■ THE PROBLEM:
Set down precisely the lines from the line with "Where should I click to: Click" through the end of the material, inclusive, and no pictures.

■ RECORDS TO PROCESS:
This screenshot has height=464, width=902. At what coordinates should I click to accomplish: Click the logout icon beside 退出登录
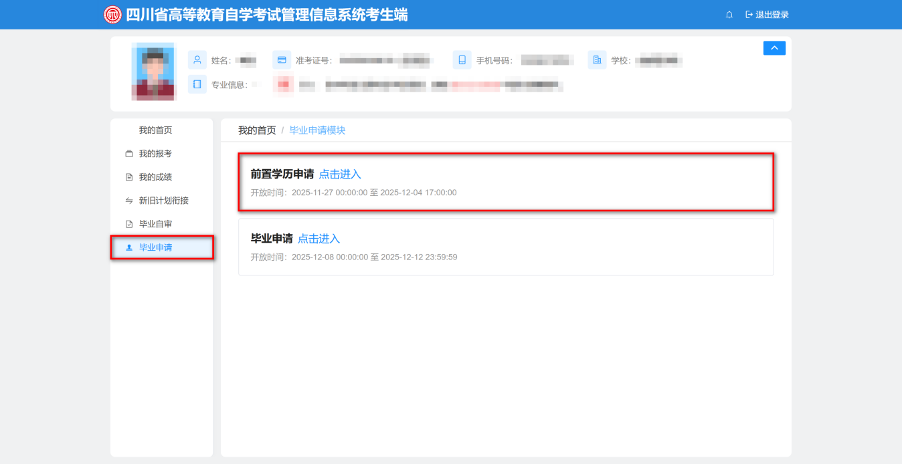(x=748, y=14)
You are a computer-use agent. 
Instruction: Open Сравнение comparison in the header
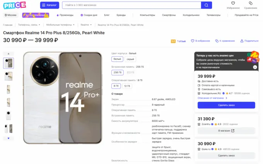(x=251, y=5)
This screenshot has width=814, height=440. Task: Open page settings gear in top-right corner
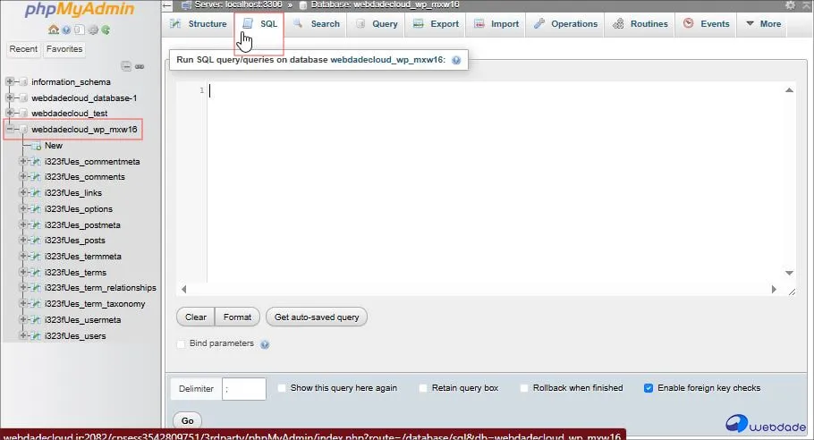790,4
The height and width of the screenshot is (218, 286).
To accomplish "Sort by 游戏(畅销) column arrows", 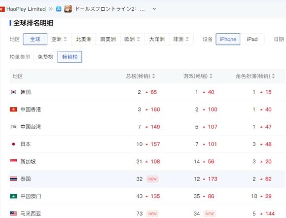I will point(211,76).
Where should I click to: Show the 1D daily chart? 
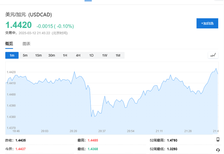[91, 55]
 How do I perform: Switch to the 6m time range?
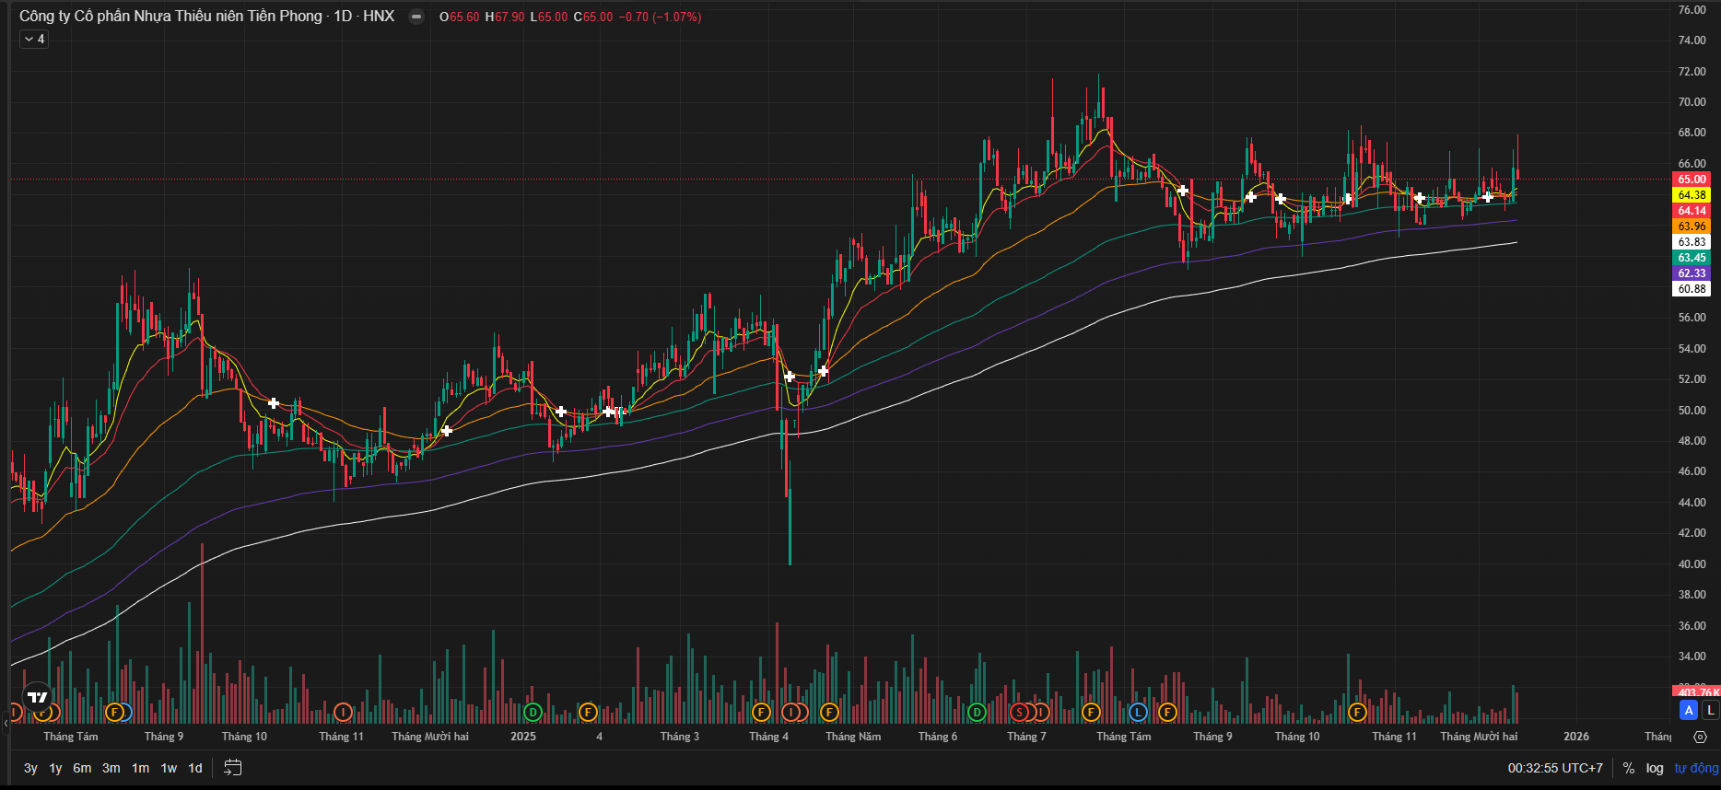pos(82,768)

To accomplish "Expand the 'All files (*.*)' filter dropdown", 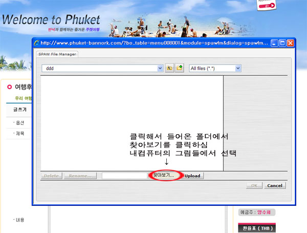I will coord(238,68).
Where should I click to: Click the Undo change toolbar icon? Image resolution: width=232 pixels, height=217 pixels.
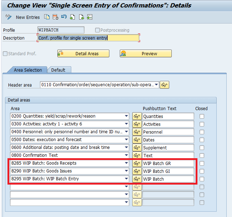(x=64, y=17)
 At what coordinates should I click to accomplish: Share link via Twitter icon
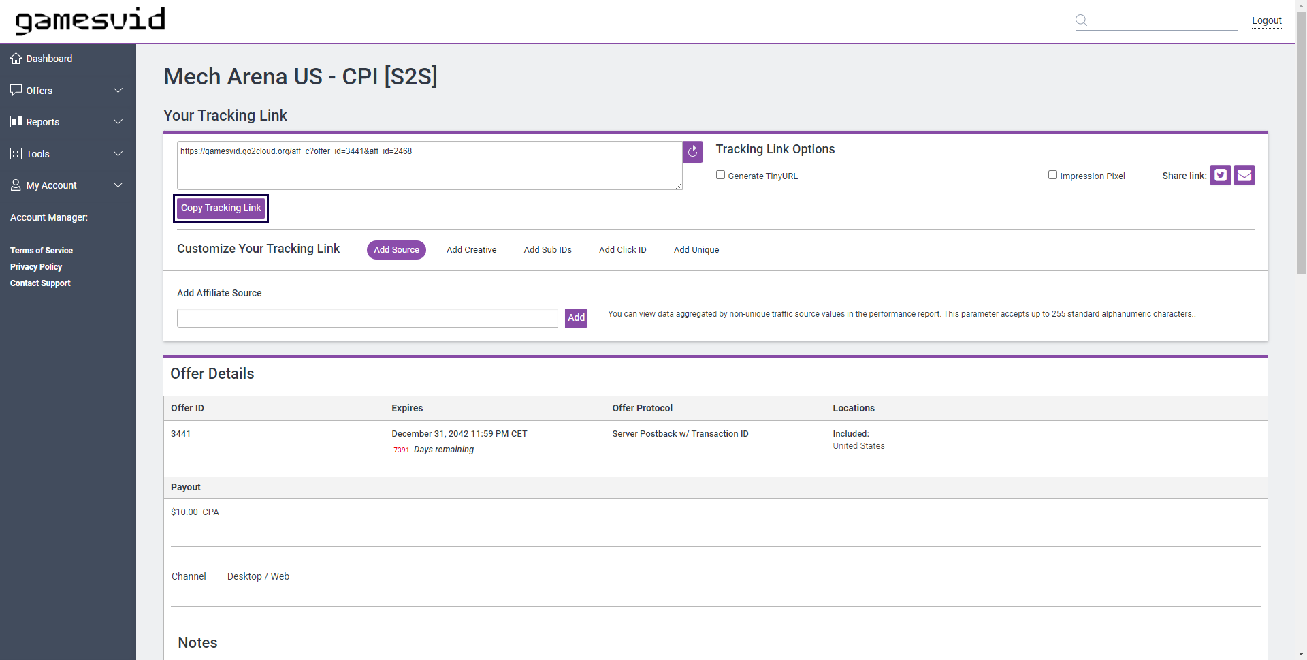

■ WRITTEN ANSWER:
Where should I click to: Click the Undo change toolbar icon? Image resolution: width=232 pixels, height=217 pixels.
(x=64, y=17)
 At what coordinates should I click to accomplish: Share link via Twitter icon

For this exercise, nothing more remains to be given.